**Texte de lecture**

***

Dans l'extrait qui nous concerne, le tueur a été vaincu par sa victime, et on commence sur un plan large sur un espace vert qu'occupent plusieurs voitures de police. Manifestement, c'est une scène de crime. La caméra panote doucement sur Anna (Asia Argento), qui se regarde dans un petit miroir ovale : elle examine la cicatrice au visage que lui a laissé le monstre. Cela disparaitra avec le temps lui dit une femme à ses cotés. C'est fini, à présent...
On retrouve alors l'inspecteur de police, dans l'antre du tueur (aux murs garnis d'énormes graffitis), entouré de son équipe, tandis que la police scientifique s'affaire en arrière plan. Suivi d'un travelling avant, puis d'un travelling arrière, les deux de gauche à droite, puis, enfin, d'un dernier travelling de droite à gauche... Même sans les dialogues, la mise en scène nous indique que la police fait du sur-place (c'est pratiquement une faute de grammaire de passer d'un travelling gauche-droite à un travelling droite-gauche pour les mêmes personnages). Les dialogues nous l'expliquent bien : le corps du tueur disparu dans la rivière est introuvable : le fleuve se séparant en d'innombrables canaux, trouver celui dans lequel il est tombé relève de l'impossible.
Retour sur Anna, à présent à l'hopital. Elle parle à sa famille, ainsi qu'à l'inspecteur : "je sais qu'il est toujours vivant, qu'il me surveille." Et en effet, pendant toute cette brève séquence, un lion en pierre, à la fenêtre, semble regarder Anna. Mais l'inspecteur réitère que le criminel est mort : blessé par balle, poignardé, et noyé, il ne peut pas avoir survécu.
Nous retrouvons alors Anna à Rome, comme nous l'indique un carton, rentrant chez elle. Là, devant un miroir dans sa salle de bain, elle se coiffe d'une perruque blonde platine, qui la fait un peu ressembler à Veronika Lake. Elle semble fascinée par sa cicatrice. Ce bref moment est le seul de la séquence visionnée où l'on entend la musique du film en accompagnement. Le téléphone sonne : elle décroche, et l'inspecteur lui apprend qu'on a identifié l'assassin, et qu'on l'attend pour aller interroger sa femme.
Chez ce dernier, on retrouve Anna, son supérieur, et la femme du tueur. Dans l'échange qui suit, la caméra se reserre sur le visage de la dame, et en contrechamp cadre les visages en plein, cadrés à hauteur d'épaule, soit d'Anna, soit de son supérieur. Ils sont devant des tableaux et des tapisseries. Un petit cadre, visible au début de la séquence, puis en un bref insert, pour faire écho à un regard en biais d'Anna, montre le tueur avec sa femme et ses enfants, dans une photo assez classique. Mentionnons juste que le cadre est décoré d'éléments floraux. La femme semble furieuse d'être confrontée à celle qui obsédait son mari, et refuse de répondre en sa présence, malgré l'assurance du commissaire qu'elle est un excellent policier. Anna sort alors de la pièce, et, tandis que l'interrogatoire peut commencer, longe le terre-plein devant la maison pour entrer par une autre porte dans une antichambre.

***

**Données fournies**
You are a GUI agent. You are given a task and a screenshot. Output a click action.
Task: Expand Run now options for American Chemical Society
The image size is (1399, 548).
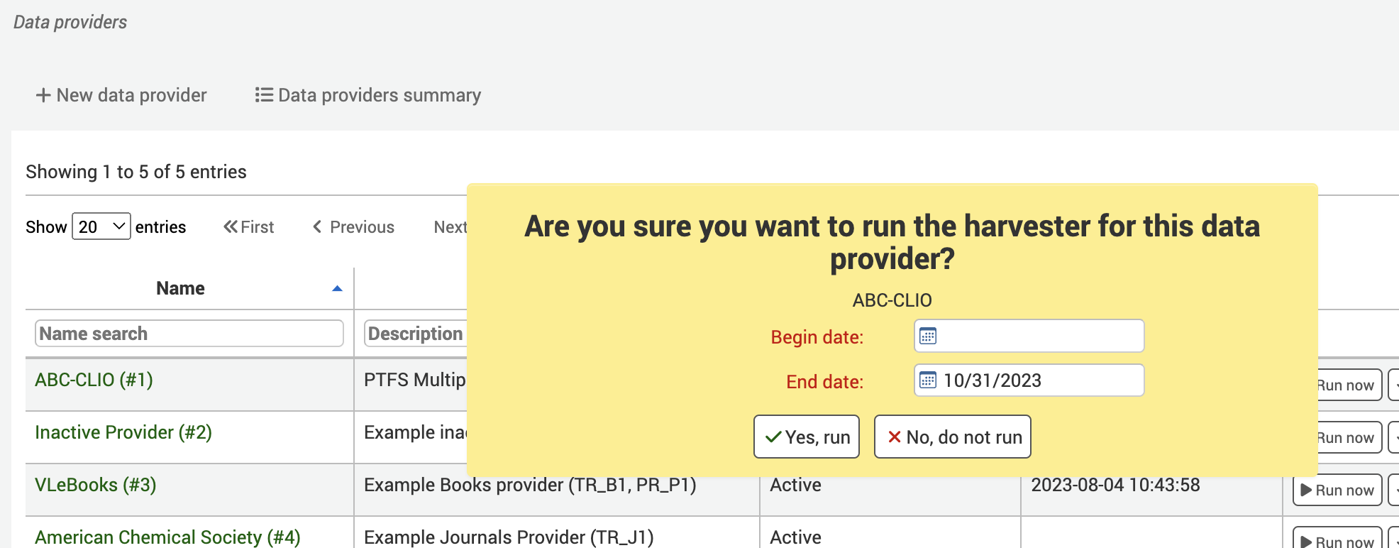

***

**Consigne A**
Recopiez, s'il vous plaît, le passage du texte de lecture situé entre « Nous retrouvons alors » et « interroger sa femme. », ces mots compris.
**Consigne B**
Répondez à ces questions sur le texte de lecture, chaque réponse sur sa ligne et repérée comme sa question :
(i) Quelle actrice interprète Anna ?
(ii) D'après l'inspecteur à l'hôpital, de quelles trois façons le criminel a-t-il été atteint ?
(iii) Dans quelle ville Anna rentre-t-elle chez elle ?
Le listing constitue un matériau distinct du texte de lecture.

**Réponse rédigée A**
Nous retrouvons alors Anna à Rome, comme nous l'indique un carton, rentrant chez elle. Là, devant un miroir dans sa salle de bain, elle se coiffe d'une perruque blonde platine, qui la fait un peu ressembler à Veronika Lake. Elle semble fascinée par sa cicatrice. Ce bref moment est le seul de la séquence visionnée où l'on entend la musique du film en accompagnement. Le téléphone sonne : elle décroche, et l'inspecteur lui apprend qu'on a identifié l'assassin, et qu'on l'attend pour aller interroger sa femme.

**Réponse rédigée B**
(i) Asia Argento.
(ii) Il a été blessé par balle, poignardé et noyé.
(iii) À Rome.